His smile was dazzling. “That's what we want, dear lady. Instant communications.”

“It isn't instant,” Aditi replied. Before Castiglione could react she went on, “But at the distance between here and Saturn it will seem almost instantaneous.”

They had reached the metal door at the end of the walkway. As Castiglione tapped out the security code on the wall-mounted keypad he explained, “This complex was started back when nuclear war was an all-too-real threat. Israel and half the Middle East were destroyed. But down here we're safe from almost anything.”

“I suppose that's good,” said Aditi, wondering what his
almost
included.

“Indeed it is.” The door popped slightly ajar and Aditi felt a breath of cooler air coming from it.
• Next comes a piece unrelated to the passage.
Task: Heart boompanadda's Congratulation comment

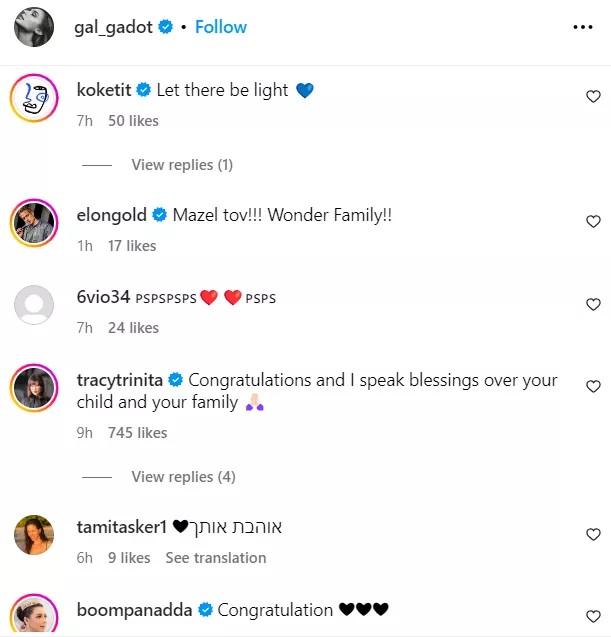Action: [x=593, y=616]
Pushing the metal door all the way open, Castiglione ushered Aditi through with a grandiose sweep of his arm.

As the door closed once again behind them, the buzzing hum of the communications center cut off. Aditi saw they were in a quiet, hushed corridor, thickly carpeted, with closed doors on either side. No pictures or decorations of any kind on its blank, off-white walls.

“This is also part of your communications complex?” she asked.

“An extension of it,” said Castiglione. “This is where the scientists do their research. We are constantly working to improve our communications capabilities.”

“What kind of improvements are they working on?”

As they walked along the corridor, Castiglione answered, “Oh … security measures, mostly. Countering attempts to access classified channels. Working to extend our monitoring network.”

“Monitoring?”

With a vague wave of his hand Castiglione replied, “We have to keep watch on the people, of course. For their own safety. And to catch criminals and such before they can do harm.”

“I see,” said Aditi. Yet she thought, Before they can do harm. They're monitoring their own people. And she remembered the cameras and microphones hidden in the quarters she and Jordan had been given at the air base.

“Here we are,” said Castiglione. Leaning forward slightly, he spoke his name into the minuscule speaker grille on one of the doors along the corridor. The door was marked
PHYSIOLOGY LABORATORY
.

“What is this place?” Aditi asked as the door slid open noiselessly.

“Dr. Frankenheimer will explain everything to you,” Castiglione replied as he gestured Aditi through the door.

They stepped into a small anteroom, empty except for cushioned benches set against two of its walls. The walls themselves were bare, eggshell white. How drab, Aditi thought. She remembered the swirling colors that decorated the walls of public buildings back on New Earth.